Atlantic Lithium, the Australian-backed company behind the Ewoyaa lithium project, has laid off over 100 workers, reducing its workforce from 167 to 62. Many of the affected employees are local residents who had anticipated benefits from the $250-million project, which was expected to begin production in 2025.
Revealing this to the Daily Graphic at the Africa Extractives Media Fellowship in Accra, Atlantic Lithium General Manager Ahmed Salim Adam said: “All the necessary tools, equipment and logistics had been put in place, and everyone was ready to get to work, but with the delay in ratification of the lease, it does not make economic sense to keep all the workers.”
Mining projects such as this provide more than direct employment. They create opportunities for local businesses, food vendors, shops, and transport operators that support the workforce. Communities often benefit from infrastructure improvements, including roads, electricity, and water supply.
Government revenues from mining can fund schools, clinics, and social programs. For now, however, these potential gains remain on hold, pending Parliamentary approval of the lease.
Despite the delays, Atlantic Lithium has maintained community engagement through initiatives including boreholes and school rehabilitation. Mr. Adam added: “We will begin work immediately. All those who were laid off would be re-engaged alongside new recruits from the surrounding communities.”

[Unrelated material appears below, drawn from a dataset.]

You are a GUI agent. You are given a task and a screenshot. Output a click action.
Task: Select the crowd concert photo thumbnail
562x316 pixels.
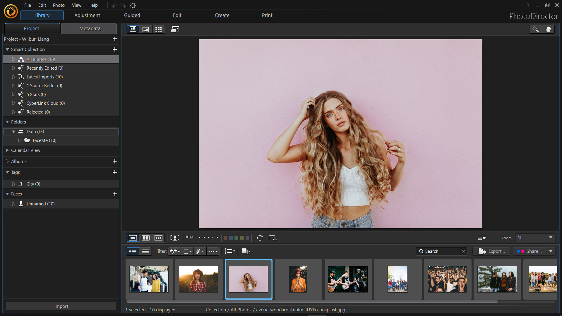pos(447,279)
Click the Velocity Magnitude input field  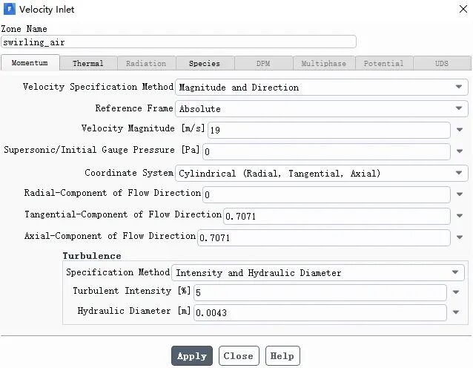pos(328,131)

The Ewoyaa Lithium Project marks a historic first for Ghana, as the country moves to tap into the global demand for “green minerals” essential for batteries, electric vehicles, and renewable energy technologies.
The project’s origins trace back a few years, with Atlantic Lithium conducting extensive exploration across the Central Region, including the Mfantsiman and AAK districts. In October 2023, the government granted the country’s first lithium mining lease under the Green Minerals Policy, signaling Ghana’s intent to participate actively in the emerging lithium market.
Despite the lease being granted, the project cannot move forward until Parliament ratifies the agreement, creating uncertainty not just for workers but for the broader economic potential.
Once operational, the mine is expected to produce significant volumes of lithium concentrate, generating revenue for the government, supporting local businesses, and positioning Ghana as a key player in the global green energy supply chain.
Until that final approval is secured, both investors and communities remain in limbo, waiting for a project that could transform livelihoods and regional development.